Like dozens of other manufacturers of consumer electronics, Unisonic released a series of dedicated consoles in the late 1970s. The consoles were generally patterned on Home Pong, a game console released by Atari, Inc. in 1975. Unisonic released its first console in 1976: the Unisonic Sportsman T101, which featured four selectable video games, two linear paddle controllers, and a light gun. Unisonic followed the Sportsman with a series of variations through 1976 and 1977, all for the US market.

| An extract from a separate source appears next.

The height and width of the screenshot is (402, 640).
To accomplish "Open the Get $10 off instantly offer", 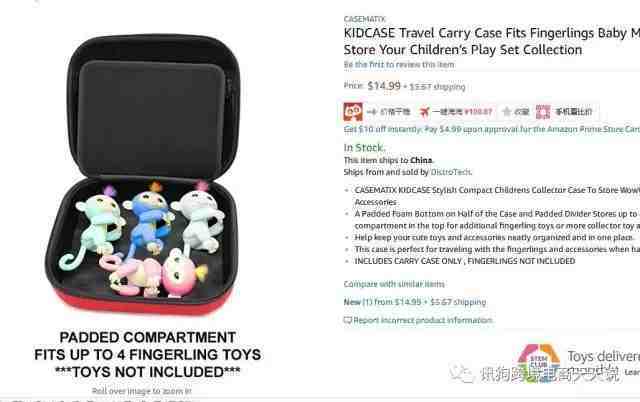I will pos(491,129).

As was the case with most "Pong clones" of the 1970s, Unisonic's Sportsman and Tournament consoles were driven by General Instrument's AY-3-8500-001, an integrated circuit containing seven video games. The Unisonic consoles models not featuring a light gun offered a subset of these, consisting of four games: Practice, Squash, Hockey, and Tennis. The Tournament 150 was the first Unisonic console equipped with the light gun accessory, and with it Unisonic introduced two additional games: Skeet and Target.

In 1978 the company released its last pong console: the Olympian 2600, which featured ten games and substituted joysticks for the paddle controllers and light gun. It is based on the AY-3-8600 pong chip with the addition of colors thanks to the AY-3-8615.

In 1978 Unisonic released the Champion 2711 console.  This is the only product known to be based on the Gimini "Mid-Range 8950" reference design by General Instrument.  Like the Mattel Intellivision, which is based on the more powerful General Instrument Gimini "Full Range 8900" reference design, the Champion 2711 is built around the 16-bit CP-1610 CPU.  However, the Mid-Range chip-set makes use of a simple, combined display and sound chip, the GIC AY-3-8800, which can only generate white upper-case alphanumeric text and coloured playing card symbols on a vertically split, two resolution, green playing field.  These idiosyncrasies make it challenging to write compelling programs, other than card games, for the machine.  The firmware within the console contains two built-in games, Blackjack and Baccarat, and a further four cartridges, known as PACs, were released for the system.  Three of these cartridges contain additional card games, including variations on Poker, Mastermind and Concentration; the fourth PAC is an edutainment title called Arithmetic Primer.  The system was produced in very low quantities and was sold in the US, and from the start of 1979 in Japan, where it was branded as the "Casino TV Games".  As a consequence of its commercial failure and limited production run, the Champion 2711 is now very rare.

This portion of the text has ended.